--- The input Enclosed Below ---

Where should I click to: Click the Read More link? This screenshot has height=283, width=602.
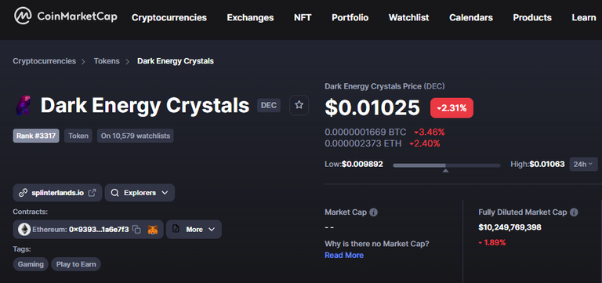click(344, 255)
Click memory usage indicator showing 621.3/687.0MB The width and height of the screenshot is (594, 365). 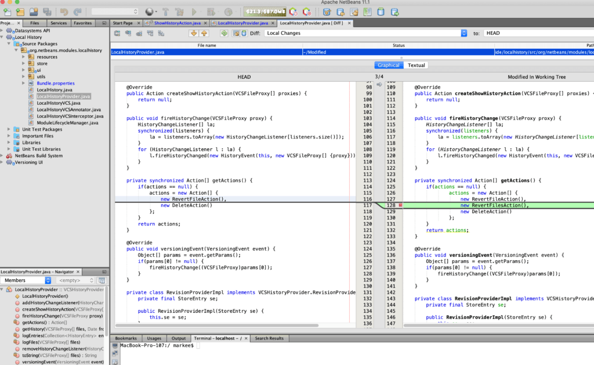(x=264, y=11)
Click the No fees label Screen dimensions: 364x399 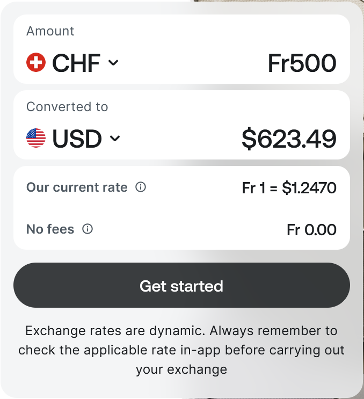click(x=50, y=229)
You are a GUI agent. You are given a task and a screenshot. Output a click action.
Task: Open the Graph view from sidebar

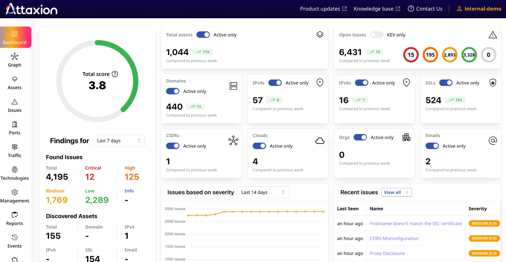click(15, 60)
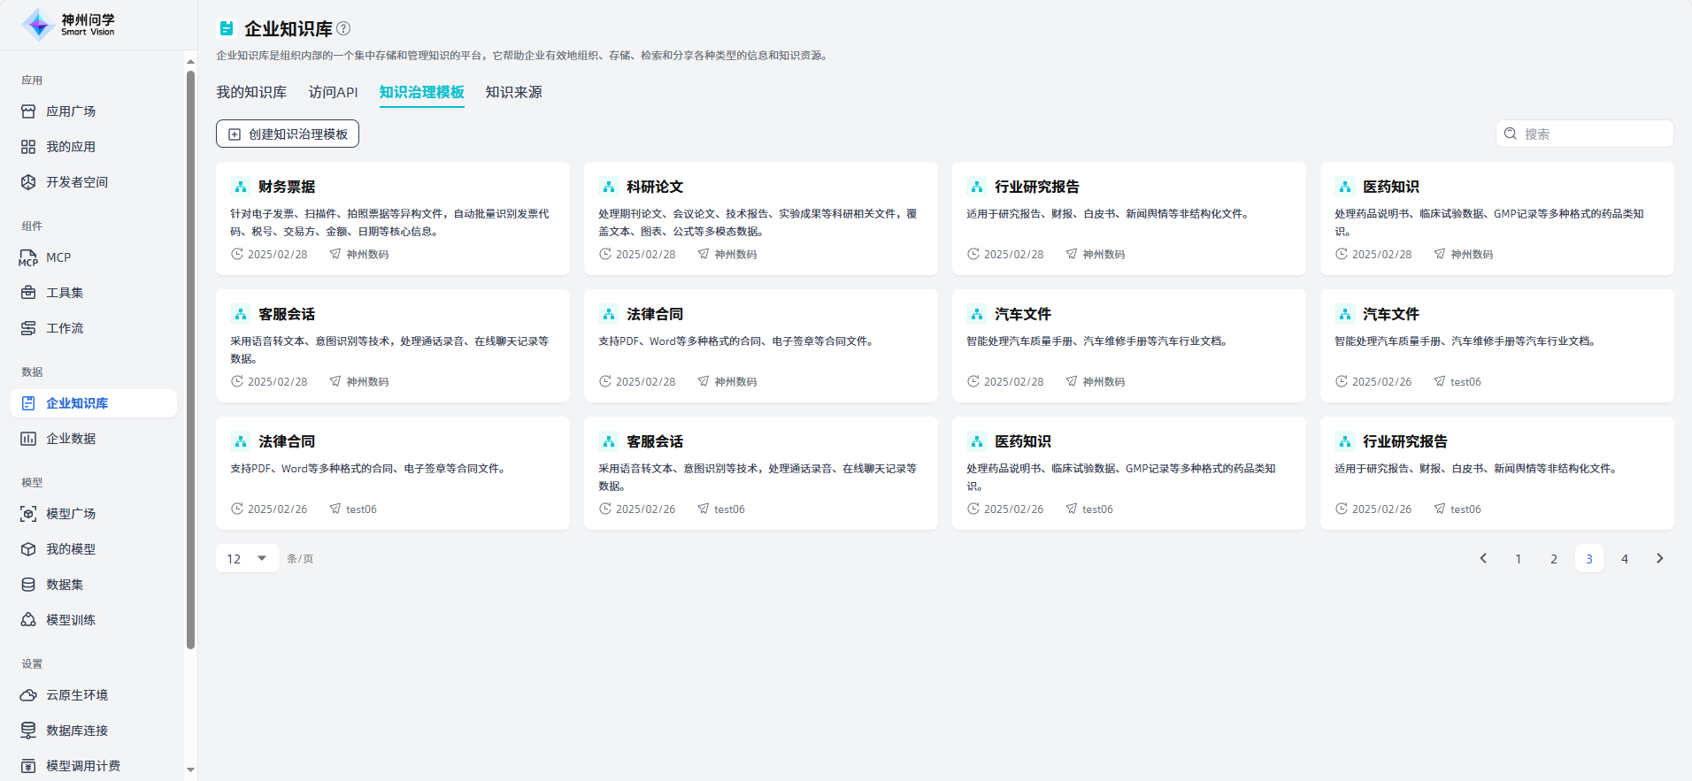Click the 模型广场 icon in sidebar
This screenshot has width=1692, height=781.
tap(28, 514)
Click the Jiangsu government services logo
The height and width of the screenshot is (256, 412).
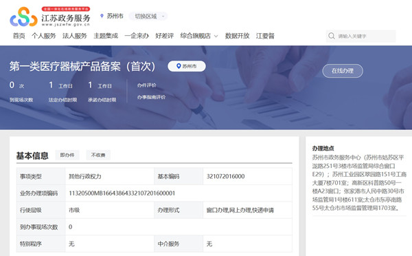50,17
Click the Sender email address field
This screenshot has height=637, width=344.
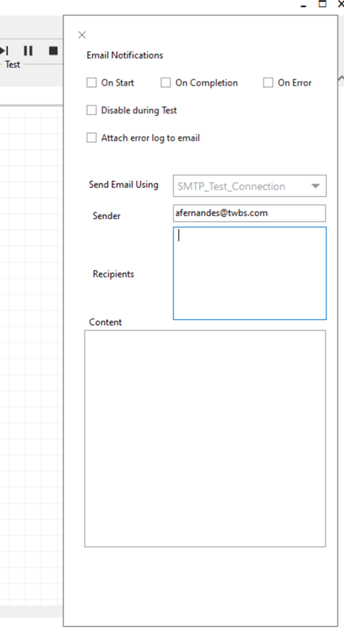[249, 213]
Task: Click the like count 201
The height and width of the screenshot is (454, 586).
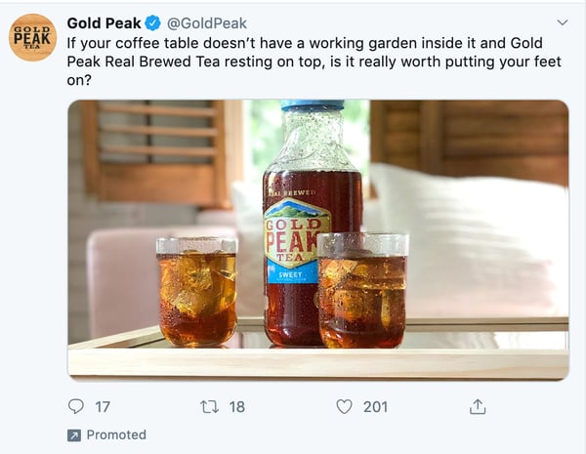Action: click(x=375, y=406)
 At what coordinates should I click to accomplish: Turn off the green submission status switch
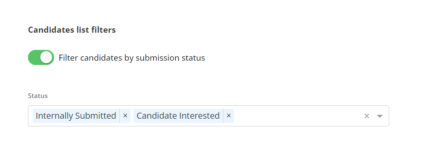click(41, 57)
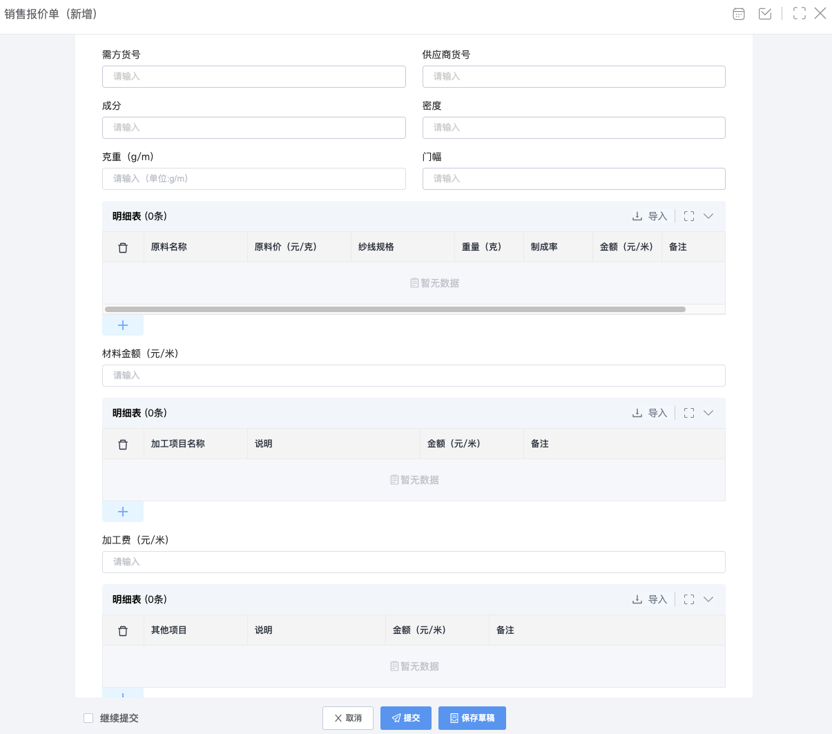The height and width of the screenshot is (734, 832).
Task: Collapse the processing items detail table chevron
Action: pyautogui.click(x=708, y=413)
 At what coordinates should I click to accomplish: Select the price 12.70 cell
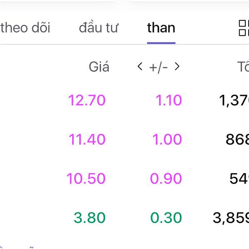click(87, 100)
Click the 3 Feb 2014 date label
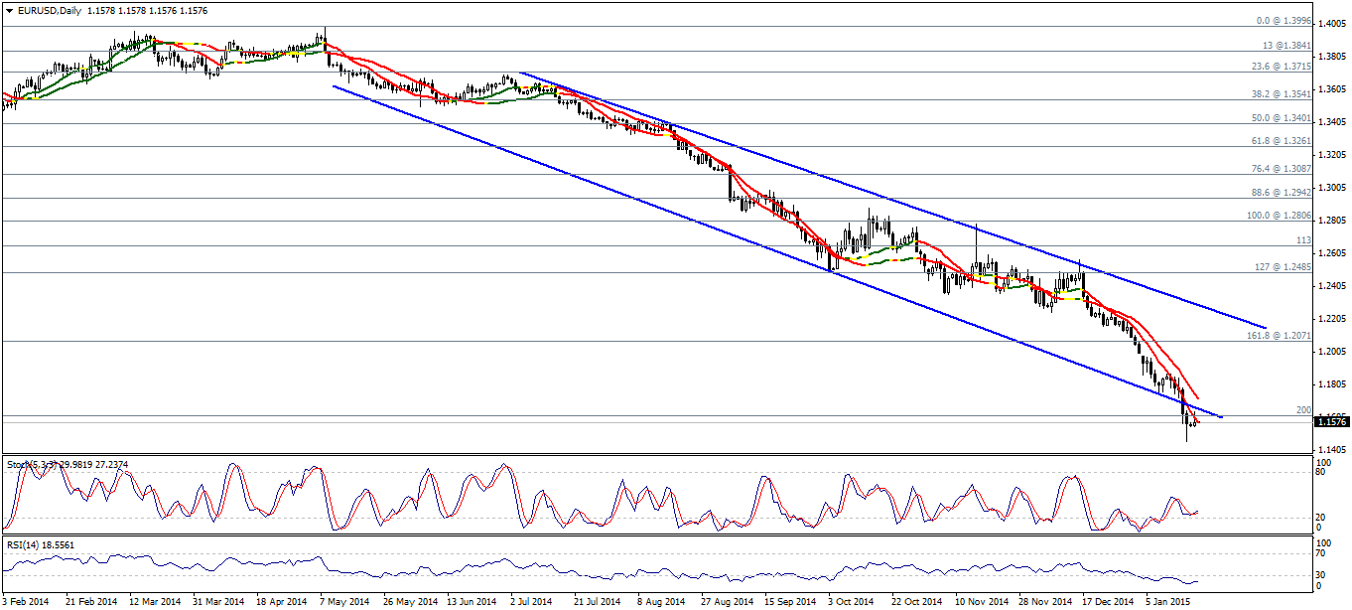1352x610 pixels. 26,601
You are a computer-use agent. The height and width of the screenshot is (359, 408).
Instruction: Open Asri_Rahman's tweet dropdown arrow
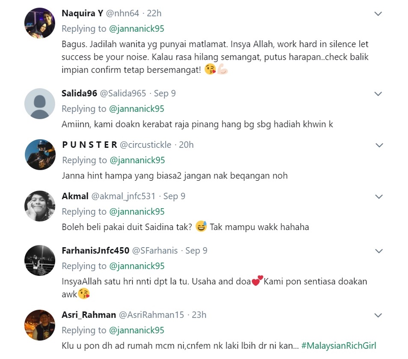[x=378, y=315]
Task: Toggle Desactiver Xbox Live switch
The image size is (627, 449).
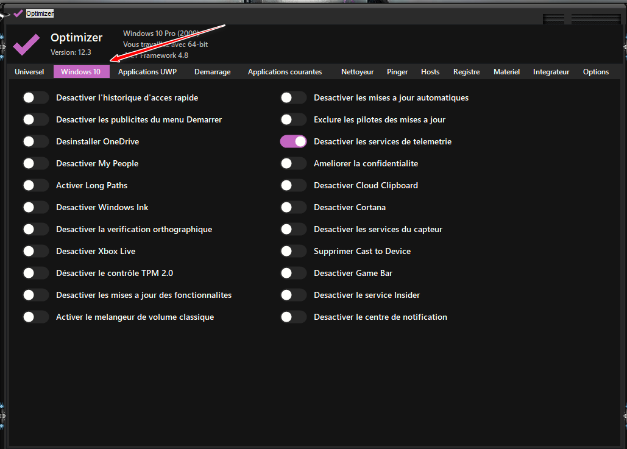Action: [x=35, y=251]
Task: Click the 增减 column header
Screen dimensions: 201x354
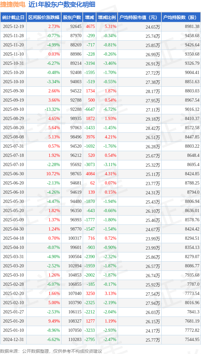Action: click(89, 17)
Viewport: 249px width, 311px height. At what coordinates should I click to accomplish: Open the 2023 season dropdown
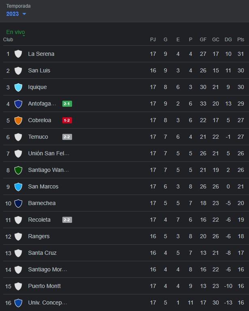click(16, 14)
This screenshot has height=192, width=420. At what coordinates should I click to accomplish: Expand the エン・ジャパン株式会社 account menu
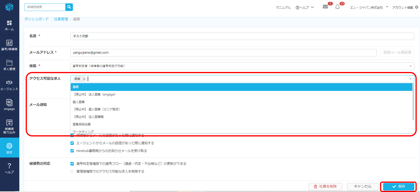tap(369, 7)
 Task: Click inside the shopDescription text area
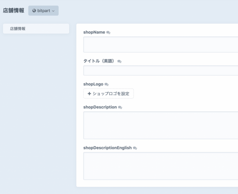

--- End of Enclosed The input ---

### Exercise description
I need the lines from the one holding "This screenshot has height=192, width=420." through the last line of the entries set down exactly, with every picture left out.

### Response to the exercise
This screenshot has height=192, width=420. At what coordinates should I click to accomplish: Expand the エン・ジャパン株式会社 account menu
tap(369, 7)
 Task: Click inside the shopDescription text area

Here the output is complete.